[Supplied text]
# # # # #
So the first time anyone checks your paperwork is usually after an inspection, an insurance claim, or a fire and that’s the worst possible time to find a gap. An annual fire safety compliance audit is how you find it first.
What Is a Fire Safety Compliance Audit?
Before going further, it helps to settle what is a fire safety audit in plain terms. A fire safety compliance audit is a structured, whole-building assessment that checks whether every fire safety measure on your premises is installed correctly, maintained to standard, and documented to the level WorkSafe WA and your insurer will demand.
It is a gap analysis against the National Construction Code (NCC) and AS 1851, conducted across the entire building rather than on a single piece of equipment.
An audit answers one question definitively: if an inspector or a loss adjuster walked your site today, would your fire safety position survive scrutiny? That is really what is a fire safety audit at its core, a defensible answer to that question, captured in writing.
It is important not to confuse the audit with routine servicing, because the two are not interchangeable. Routine AS 1851 maintenance is the scheduled servicing of individual systems by a licensed technician, producing the service tags and logbook entries that prove each system works.
On the other hand, the annual audit sits above that, confirming the right systems exist for the building’s actual risk, that every maintenance interval has been met, and that the documentation is complete and defensible. Maintenance keeps the equipment alive; the audit confirms the whole compliance position holds together.
| Fire Safety Compliance Audit | AS 1851 Maintenance | |
|---|---|---|
| Scope | Whole-building gap analysis | Individual systems and equipment |
| Frequency | Annual (best practice) | Monthly to five-yearly per measure |
| Output | Compliance report, defect register, evidence trail | Service tags, logbook entries |
| Question it answers | “Is my whole building compliant and provable?” | “Is this system working and serviced?” |
A thorough audit reviews active fire systems (sprinklers, detection and alarms, hydrants, hose reels, extinguishers), extinguisher selection and placement against AS 2444, passive fire protection such as fire doors and dampers, emergency lighting and evacuation planning, and above all the documentation behind every one of them.
The most common audit failure in Perth commercial buildings is not broken equipment. It is missing or incomplete paperwork.
Why Commercial Properties Must Have an Annual Fire Safety Compliance Audit

WA gives you no annual deadline and no statutory certificate to chase, it is dangerously easy to assume everything is fine until someone proves otherwise.
# # # # #
[Record list]
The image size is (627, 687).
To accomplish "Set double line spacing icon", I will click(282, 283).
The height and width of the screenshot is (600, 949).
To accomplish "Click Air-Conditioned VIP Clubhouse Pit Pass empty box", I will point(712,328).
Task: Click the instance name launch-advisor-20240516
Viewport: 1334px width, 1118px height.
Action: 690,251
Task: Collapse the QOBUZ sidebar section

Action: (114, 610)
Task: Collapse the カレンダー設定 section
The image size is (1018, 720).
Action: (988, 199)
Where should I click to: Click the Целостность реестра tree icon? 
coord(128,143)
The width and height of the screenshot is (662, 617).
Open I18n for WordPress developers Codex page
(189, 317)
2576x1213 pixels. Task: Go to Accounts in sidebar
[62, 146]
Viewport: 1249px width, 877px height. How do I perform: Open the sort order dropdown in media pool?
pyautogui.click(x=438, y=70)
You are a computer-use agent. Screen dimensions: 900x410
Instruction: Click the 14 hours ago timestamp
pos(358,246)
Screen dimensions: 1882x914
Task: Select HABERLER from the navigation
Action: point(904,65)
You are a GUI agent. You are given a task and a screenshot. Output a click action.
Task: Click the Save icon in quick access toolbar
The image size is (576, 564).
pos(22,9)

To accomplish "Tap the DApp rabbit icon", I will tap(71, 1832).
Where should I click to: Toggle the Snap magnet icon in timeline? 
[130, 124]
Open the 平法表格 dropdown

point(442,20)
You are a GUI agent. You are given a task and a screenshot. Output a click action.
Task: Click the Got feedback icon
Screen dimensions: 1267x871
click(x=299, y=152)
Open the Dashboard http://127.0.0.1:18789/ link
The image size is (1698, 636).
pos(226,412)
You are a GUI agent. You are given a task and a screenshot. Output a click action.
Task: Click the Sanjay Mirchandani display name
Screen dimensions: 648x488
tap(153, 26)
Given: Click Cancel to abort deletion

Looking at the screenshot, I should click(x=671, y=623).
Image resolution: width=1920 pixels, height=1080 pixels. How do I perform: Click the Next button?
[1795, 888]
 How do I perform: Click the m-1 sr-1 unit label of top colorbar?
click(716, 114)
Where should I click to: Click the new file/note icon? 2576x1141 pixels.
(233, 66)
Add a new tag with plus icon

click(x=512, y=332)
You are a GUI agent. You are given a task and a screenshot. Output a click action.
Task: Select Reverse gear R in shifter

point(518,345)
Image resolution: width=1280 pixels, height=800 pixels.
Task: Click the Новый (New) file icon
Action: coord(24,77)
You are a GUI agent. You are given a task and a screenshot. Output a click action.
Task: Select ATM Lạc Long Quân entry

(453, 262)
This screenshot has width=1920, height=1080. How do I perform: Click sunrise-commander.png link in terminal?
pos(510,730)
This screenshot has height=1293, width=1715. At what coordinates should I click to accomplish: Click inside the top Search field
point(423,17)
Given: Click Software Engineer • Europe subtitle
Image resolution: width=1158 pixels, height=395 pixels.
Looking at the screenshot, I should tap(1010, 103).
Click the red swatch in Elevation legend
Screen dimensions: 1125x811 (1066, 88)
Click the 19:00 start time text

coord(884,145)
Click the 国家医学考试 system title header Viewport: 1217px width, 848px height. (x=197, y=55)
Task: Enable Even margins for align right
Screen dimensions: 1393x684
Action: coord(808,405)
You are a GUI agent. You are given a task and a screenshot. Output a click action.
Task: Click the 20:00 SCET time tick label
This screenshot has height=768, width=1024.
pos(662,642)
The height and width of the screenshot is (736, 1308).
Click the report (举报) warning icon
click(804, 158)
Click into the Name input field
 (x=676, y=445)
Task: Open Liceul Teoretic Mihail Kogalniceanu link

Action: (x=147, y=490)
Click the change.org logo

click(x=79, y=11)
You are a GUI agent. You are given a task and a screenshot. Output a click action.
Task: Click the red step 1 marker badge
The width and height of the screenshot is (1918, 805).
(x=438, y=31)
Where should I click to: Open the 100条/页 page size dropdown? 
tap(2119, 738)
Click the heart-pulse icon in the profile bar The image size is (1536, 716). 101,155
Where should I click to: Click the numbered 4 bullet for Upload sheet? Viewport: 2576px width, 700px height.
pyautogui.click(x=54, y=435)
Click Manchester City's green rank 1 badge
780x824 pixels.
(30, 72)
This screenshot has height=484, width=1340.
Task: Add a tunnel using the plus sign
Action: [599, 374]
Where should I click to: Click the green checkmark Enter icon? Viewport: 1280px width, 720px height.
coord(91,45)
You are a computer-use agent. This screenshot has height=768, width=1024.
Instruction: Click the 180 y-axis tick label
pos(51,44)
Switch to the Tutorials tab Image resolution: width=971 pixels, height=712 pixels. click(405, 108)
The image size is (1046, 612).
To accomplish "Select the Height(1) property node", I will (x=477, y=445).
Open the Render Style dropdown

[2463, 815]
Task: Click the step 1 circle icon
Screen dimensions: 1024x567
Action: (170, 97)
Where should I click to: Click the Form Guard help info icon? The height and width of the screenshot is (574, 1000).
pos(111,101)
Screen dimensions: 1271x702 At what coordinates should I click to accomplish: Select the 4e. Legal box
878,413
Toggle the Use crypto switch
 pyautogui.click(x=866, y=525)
# # # # #
[Task requirements]
Answer these from the fire safety audit text:
1. What two benchmarks is the audit's gap analysis measured against?
2. According to the table, what output does AS 1851 maintenance produce?
3. What is the most common audit failure in Perth commercial buildings?

[The response]
1. The National Construction Code (NCC) and AS 1851.
2. Service tags and logbook entries.
3. Missing or incomplete paperwork.